Records contained in a dataset:
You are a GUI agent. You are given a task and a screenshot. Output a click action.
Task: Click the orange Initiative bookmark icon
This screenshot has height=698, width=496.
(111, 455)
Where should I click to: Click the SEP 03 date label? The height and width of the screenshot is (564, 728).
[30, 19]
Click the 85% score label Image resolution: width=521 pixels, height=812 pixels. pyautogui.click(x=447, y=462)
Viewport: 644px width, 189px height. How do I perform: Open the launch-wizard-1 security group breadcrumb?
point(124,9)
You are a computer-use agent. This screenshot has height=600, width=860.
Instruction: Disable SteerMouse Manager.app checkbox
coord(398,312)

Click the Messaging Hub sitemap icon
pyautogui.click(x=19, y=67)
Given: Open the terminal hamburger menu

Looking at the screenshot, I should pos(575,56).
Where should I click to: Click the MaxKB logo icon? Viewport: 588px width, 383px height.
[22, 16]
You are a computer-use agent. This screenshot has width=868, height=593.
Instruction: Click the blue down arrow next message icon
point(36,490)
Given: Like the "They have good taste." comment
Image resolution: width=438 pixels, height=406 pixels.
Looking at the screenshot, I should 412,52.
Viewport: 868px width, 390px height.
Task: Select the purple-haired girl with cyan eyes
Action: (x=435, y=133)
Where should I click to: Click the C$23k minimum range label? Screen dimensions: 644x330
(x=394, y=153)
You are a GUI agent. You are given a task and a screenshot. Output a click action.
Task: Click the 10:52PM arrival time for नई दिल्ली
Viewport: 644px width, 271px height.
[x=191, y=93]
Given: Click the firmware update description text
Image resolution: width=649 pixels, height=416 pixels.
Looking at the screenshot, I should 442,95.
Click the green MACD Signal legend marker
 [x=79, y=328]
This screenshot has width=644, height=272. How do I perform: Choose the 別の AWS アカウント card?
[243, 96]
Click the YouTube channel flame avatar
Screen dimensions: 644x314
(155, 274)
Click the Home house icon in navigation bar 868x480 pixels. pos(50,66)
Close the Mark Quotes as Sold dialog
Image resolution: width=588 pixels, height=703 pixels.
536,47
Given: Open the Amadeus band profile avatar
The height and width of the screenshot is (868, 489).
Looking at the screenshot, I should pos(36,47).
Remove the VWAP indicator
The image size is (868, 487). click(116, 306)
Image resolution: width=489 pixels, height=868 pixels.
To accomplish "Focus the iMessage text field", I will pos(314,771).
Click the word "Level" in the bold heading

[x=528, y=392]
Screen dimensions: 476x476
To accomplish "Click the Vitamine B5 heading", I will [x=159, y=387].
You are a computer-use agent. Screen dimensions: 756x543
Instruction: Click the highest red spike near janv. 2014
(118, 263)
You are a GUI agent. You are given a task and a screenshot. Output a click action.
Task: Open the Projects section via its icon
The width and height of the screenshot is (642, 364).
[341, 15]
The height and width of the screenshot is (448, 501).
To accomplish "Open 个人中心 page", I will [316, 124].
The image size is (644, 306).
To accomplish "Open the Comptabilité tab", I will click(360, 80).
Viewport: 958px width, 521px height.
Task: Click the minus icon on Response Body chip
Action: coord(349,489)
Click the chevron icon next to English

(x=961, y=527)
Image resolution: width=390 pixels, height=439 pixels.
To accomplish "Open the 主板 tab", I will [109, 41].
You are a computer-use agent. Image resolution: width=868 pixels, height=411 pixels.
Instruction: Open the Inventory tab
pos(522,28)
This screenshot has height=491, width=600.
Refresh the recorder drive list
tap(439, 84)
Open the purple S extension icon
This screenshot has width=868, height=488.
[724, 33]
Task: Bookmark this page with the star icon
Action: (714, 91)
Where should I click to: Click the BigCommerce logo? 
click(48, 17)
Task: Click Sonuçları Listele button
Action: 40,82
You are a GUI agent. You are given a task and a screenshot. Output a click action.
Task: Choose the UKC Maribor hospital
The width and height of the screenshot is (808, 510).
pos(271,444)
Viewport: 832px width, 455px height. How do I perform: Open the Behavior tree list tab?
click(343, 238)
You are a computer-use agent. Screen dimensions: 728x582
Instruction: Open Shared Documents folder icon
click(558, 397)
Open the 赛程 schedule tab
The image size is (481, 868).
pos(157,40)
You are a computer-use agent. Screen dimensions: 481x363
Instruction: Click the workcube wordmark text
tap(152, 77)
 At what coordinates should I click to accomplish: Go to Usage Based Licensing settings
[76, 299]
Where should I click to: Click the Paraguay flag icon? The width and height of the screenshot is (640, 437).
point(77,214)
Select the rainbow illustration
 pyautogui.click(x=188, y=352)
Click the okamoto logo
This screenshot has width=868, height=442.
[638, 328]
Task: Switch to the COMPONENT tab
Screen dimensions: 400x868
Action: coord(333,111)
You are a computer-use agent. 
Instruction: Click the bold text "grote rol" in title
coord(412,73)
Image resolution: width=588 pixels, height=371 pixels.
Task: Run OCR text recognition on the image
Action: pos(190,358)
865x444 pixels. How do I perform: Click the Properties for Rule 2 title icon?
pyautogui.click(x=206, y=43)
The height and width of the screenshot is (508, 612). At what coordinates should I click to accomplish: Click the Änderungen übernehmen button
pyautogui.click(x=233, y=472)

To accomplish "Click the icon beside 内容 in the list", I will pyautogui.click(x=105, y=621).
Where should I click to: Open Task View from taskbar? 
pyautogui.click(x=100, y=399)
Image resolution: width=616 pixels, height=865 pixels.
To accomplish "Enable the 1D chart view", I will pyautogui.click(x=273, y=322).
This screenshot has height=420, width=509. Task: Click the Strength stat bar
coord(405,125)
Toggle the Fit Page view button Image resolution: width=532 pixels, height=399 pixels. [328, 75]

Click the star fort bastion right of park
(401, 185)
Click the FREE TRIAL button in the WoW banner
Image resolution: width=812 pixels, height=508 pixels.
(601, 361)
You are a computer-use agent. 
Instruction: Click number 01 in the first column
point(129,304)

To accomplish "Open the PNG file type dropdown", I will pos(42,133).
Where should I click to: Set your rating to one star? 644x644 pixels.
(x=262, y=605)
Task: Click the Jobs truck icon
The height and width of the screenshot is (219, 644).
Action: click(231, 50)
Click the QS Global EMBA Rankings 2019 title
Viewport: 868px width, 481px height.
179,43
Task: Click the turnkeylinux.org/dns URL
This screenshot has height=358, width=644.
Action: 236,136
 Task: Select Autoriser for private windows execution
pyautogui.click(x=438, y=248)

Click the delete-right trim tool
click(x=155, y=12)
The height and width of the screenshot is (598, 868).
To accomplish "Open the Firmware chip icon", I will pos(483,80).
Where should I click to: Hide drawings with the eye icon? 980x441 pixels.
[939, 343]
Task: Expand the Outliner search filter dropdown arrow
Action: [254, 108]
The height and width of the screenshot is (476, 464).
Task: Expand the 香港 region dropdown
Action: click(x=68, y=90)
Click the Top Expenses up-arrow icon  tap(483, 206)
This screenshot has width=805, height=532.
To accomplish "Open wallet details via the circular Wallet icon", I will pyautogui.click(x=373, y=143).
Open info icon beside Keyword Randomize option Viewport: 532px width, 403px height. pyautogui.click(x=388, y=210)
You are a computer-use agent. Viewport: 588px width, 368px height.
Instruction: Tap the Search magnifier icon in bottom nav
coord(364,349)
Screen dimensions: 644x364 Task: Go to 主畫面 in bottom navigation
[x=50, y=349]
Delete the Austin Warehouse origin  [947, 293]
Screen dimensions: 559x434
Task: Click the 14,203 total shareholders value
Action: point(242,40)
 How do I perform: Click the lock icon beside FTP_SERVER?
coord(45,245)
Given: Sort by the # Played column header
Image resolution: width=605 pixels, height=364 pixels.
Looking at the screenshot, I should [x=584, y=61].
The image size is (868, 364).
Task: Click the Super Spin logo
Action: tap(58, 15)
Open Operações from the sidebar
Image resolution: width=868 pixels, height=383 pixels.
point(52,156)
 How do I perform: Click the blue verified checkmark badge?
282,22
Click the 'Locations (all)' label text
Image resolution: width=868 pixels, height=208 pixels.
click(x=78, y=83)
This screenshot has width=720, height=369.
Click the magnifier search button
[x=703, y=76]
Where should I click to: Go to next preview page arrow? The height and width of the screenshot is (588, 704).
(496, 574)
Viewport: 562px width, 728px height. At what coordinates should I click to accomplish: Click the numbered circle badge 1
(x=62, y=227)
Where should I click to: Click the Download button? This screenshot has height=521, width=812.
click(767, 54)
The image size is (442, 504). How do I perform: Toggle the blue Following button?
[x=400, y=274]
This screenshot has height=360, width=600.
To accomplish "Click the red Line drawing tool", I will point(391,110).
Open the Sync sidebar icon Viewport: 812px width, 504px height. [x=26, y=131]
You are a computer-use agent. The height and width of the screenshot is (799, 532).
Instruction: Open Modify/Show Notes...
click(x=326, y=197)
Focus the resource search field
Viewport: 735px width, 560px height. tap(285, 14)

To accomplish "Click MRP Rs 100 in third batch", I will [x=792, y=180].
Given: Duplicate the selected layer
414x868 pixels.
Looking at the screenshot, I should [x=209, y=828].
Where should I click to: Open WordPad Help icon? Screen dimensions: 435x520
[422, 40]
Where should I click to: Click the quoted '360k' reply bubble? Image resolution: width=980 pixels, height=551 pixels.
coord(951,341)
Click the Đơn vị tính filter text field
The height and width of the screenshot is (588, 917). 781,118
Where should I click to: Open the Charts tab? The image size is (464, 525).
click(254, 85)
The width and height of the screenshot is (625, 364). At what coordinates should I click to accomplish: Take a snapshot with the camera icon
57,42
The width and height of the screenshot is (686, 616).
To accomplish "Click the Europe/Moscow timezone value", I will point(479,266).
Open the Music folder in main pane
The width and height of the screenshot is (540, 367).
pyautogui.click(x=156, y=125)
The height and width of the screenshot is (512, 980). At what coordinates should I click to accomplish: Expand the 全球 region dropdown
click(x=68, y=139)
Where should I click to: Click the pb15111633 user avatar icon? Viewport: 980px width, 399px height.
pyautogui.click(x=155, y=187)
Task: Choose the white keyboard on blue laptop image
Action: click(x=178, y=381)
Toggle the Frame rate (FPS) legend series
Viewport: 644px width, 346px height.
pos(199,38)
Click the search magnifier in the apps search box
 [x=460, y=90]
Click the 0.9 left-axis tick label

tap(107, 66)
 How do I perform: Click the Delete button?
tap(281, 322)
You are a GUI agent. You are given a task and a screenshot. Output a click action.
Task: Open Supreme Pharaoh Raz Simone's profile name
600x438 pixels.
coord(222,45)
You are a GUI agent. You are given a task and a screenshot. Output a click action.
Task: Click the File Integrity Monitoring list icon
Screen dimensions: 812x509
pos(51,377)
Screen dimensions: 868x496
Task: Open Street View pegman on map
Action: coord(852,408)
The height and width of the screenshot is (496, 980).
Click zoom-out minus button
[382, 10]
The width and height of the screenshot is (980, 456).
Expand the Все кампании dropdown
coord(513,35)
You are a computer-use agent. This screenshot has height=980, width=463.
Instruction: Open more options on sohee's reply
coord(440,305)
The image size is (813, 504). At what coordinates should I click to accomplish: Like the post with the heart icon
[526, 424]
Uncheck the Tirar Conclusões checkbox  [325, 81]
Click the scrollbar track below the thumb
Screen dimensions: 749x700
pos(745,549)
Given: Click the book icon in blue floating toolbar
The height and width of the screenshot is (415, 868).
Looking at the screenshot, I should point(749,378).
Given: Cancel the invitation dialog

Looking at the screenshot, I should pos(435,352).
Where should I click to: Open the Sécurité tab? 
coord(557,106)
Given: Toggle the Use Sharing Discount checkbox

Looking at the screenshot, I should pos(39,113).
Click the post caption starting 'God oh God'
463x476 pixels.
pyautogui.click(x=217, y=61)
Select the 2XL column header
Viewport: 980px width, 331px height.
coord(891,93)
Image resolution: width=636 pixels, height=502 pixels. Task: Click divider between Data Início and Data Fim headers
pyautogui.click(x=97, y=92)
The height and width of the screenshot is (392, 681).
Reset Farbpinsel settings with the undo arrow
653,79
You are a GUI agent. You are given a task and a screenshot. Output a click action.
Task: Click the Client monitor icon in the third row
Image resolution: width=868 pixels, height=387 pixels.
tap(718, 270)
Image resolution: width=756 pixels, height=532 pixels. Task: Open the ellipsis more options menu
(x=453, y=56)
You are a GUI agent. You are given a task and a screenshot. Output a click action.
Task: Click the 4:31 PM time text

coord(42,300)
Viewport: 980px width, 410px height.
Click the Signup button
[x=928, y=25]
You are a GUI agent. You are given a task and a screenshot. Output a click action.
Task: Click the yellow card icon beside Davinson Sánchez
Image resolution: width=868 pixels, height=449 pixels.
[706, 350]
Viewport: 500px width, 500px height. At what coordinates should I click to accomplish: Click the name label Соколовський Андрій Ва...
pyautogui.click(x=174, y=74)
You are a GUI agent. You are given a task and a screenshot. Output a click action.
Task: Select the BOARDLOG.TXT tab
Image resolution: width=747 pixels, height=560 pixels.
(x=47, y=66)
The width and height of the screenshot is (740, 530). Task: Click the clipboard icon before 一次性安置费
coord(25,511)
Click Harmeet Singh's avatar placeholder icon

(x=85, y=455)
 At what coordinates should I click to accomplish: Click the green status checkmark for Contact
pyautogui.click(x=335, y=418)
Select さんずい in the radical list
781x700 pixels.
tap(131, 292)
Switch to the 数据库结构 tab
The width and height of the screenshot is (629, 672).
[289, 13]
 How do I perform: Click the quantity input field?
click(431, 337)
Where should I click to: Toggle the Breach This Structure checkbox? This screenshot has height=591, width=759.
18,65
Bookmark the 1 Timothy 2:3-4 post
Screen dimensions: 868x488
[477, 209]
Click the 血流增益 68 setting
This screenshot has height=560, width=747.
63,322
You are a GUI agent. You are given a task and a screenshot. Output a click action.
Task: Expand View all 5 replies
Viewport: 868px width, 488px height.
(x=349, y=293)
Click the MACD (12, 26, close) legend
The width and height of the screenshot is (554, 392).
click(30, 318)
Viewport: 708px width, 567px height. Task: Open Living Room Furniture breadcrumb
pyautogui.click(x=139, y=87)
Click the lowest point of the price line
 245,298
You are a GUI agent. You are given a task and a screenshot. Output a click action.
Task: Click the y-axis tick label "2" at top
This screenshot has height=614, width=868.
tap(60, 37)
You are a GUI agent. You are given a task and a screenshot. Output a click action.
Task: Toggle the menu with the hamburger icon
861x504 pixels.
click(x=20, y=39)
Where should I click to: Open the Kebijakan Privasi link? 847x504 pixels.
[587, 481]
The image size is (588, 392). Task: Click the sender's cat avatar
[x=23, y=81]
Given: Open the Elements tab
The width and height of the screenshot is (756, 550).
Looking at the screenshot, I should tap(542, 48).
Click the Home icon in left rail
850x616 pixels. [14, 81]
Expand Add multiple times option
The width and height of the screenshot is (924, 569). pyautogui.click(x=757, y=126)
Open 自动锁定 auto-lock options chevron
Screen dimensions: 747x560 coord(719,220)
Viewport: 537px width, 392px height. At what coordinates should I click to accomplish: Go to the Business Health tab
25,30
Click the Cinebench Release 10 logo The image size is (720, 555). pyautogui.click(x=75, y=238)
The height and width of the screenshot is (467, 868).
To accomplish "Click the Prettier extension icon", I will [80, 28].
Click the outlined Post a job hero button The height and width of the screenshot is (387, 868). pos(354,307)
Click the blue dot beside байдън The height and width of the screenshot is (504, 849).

### What the exercise asks
Copy out the lines above with "sidebar" in them.

### Completed task
Open Operações from the sidebar
Open the Sync sidebar icon Viewport: 812px width, 504px height. [x=26, y=131]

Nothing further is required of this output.